Part 6 - “Bangkit dari Keterpurukan”
Adegan: Setelah pemakaman ibunya, firman mulai berubah. Ia menjual sebagian
tanah warisan untuk memulai usaha kecil-kecilan di kota. Dengan dukungan devi dan
maya, ia berusaha bangkit dari keterpurukan. Sementara itu, pak nasib merasa
terancam oleh perubahan firman dan mencoba menjegal usahanya dengan berbagai
cara. Namun, firman tetap bertahan.
Firman, Devi, dan Maya duduk di depan kios kecil yang baru saja mereka bangun.
Devi: “Kak, apa kau yakin dengan ini? Kita tidak punya modal besar…”
Firman mengangguk, menatap kios dengan penuh harapan.
Firman: “Aku yakin. Ini hanya awal, devi. Aku tidak akan membiarkan orang seperti
pak nasib menghancurkan kita lagi.”
Maya tersenyum, memegang tangan firman.
Maya: “Kau lebih kuat dari yang kau kira, firman. Kau sudah melewati hal-hal yang
lebih buruk.”
Pak nasib datang, berdiri di depan kios dengan ekspresi meremehkan.
Pak nasib: “Jadi ini usahamu? Kios kecil di pinggiran kota? Kau pikir ini akan
mengubah apapun?”
Firman berdiri, menatap pak nasib tanpa gentar.
Firman: “Ini mungkin hanya kios kecil… tapi ini adalah simbol bahwa aku tidak akan
pernah menyerah lagi.”
Pak nasib menyipitkan mata, tampak tidak senang.
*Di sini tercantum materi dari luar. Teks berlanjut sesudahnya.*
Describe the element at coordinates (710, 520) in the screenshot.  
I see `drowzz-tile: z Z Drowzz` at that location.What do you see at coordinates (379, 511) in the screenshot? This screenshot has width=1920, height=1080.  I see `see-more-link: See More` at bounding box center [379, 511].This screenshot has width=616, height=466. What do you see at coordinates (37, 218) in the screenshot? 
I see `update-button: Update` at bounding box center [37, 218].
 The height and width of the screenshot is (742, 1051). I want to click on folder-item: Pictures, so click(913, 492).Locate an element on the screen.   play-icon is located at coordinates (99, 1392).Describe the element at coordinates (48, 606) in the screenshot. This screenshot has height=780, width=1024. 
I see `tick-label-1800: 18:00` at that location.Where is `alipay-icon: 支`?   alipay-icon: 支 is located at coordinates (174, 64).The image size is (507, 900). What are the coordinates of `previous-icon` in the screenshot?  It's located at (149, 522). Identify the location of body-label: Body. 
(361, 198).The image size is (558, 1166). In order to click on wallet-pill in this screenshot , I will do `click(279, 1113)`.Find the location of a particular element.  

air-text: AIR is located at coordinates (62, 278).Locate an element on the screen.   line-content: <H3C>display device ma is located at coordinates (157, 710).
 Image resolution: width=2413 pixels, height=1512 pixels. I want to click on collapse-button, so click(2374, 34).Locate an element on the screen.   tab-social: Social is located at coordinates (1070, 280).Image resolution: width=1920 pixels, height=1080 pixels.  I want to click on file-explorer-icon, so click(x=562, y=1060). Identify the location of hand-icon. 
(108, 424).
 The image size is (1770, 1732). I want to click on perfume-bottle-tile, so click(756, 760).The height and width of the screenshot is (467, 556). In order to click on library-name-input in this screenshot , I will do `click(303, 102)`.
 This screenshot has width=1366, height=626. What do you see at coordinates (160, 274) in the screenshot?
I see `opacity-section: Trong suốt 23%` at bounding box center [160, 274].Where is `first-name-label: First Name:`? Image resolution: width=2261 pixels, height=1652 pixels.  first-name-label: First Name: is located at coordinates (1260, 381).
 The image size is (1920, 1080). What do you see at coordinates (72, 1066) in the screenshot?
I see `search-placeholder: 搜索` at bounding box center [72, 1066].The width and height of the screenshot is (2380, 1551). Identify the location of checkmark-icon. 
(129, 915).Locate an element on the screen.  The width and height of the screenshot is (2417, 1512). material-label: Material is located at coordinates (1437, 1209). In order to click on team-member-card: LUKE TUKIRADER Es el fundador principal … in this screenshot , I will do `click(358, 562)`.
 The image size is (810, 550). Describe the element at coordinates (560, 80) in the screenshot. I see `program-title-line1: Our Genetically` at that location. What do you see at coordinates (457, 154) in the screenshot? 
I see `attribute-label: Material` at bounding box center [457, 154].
Pak nasib: “Kita lihat saja sampai kapan kau bisa bertahan.”
Bagian ini menunjukkan bagaimana firman, meskipun didera oleh kehilangan dan
hinaan.
Nama: Devi Permata Sari
Matkul: Menulis naskah dan skenario
Menurut saya naskah ini sangat bagus, cuman ada kekurangan sedikit saja yaitu beberapa dialog terasa terlalu langsung, sehingga kurang natural. Ucapan karakter seperti Pak Nasib bisa dibuat lebih halus agar konfliknya terasa lebih mendalam.